Abstract: Our previous studies revealed that Docetaxel-induced apoptosis of melanoma cells is entirely dependent on activation of the JNK signalling pathway. Here, we show that Docetaxel-induced apoptosis is mediated by induction of ER stress. This was shown by Docetaxel-induced activation of proteins involved in ER stress signalling namely GRP78, ATF6, IRE1alpha, and PERK/eIF2alpha. Knockdown of IRE1alpha by siRNA markedly inhibited Docetaxel-induced JNK activation and downstream targets of JNK indicating that activation of IRE1alpha was upstream of activation of the JNK. Co-immunoprecipitation experiments showed that activation of JNK is due to activation of ASK1 through formation of an IRE1alpha-TRAF2-ASK1 complex. ER stress mediated activation of the JNK pathway is downstream of activation of PKCdelta in that downregulation of PKCdelta expression using specific PKCdelta siRNA significantly inhibited Docetaxel-induced activation of IRE1alpha and the JNK pathway. These findings provide new insights to understand the mode of action of taxanes in treatment of human melanoma.

Jiang CC, Mao ZG, Avery-Kiejda KA, Wade M, Hersey P, Zhang XD. · Immunology and Oncology Unit, Newcastle Misericordiae Hospital, David Maddison Clinical Sciences Building, Newcastle, New South Wales, Australia. · Carcinogenesis. · Pubmed #18842681 No free full text.

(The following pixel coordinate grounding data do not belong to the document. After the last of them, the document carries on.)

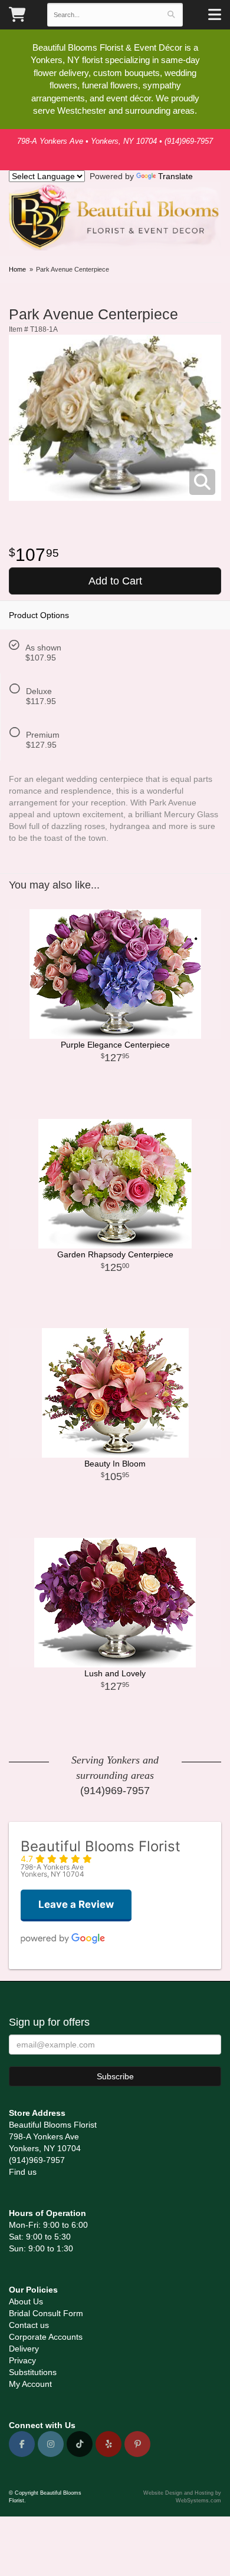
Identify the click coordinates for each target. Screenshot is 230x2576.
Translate (175, 176)
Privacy (22, 2360)
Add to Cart (115, 581)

Abstract: Resistance of melanoma cells to chemotherapeutics remains a major obstacle to successful treatment of melanoma once it has spread beyond locoregional sites. We report in this study that activation of the unfolded protein response (UPR) is involved in resistance of melanoma cells to two chemotherapeutic drugs, cisplatin (CDDP) and adriamycin, and this is associated with glucose-regulated protein 78 (GRP78)-mediated inhibition of activation of caspase-4 and -7. The UPR was constitutively activated in cultured melanoma cell lines and fresh melanoma isolates as evidenced by elevated expression levels of the GRP78 protein and the active form of x-box-binding protein 1 messenger RNA. Treatment with CDDP or adriamycin further increased the levels, indicative of induction of endoplasmic reticulum stress and activation of the UPR by the drugs. Inhibition of GRP78 by small-interference RNA (siRNA)-sensitized melanoma cells to CDDP- and adriamycin-induced apoptosis. This was associated with enhanced caspase-4 and -7 activation as siRNA knockdown of the caspases blocked induction of apoptosis. In contrast, overexpression of GRP78 attenuated activation of caspase-4 and -7 and induction of apoptosis by the drugs. CDDP- and adriamycin-induced activation of caspase-4 and -7 appeared to be mediated by calpain activity in that it was blocked by the calpain inhibitors calpeptin and PD150606 even when GRP78 was inhibited by siRNA. These results provide new insights into resistance mechanisms of melanoma cells to CDDP and adriamycin and identify GRP78 as a potential target for enhancing chemosensitivity in melanoma.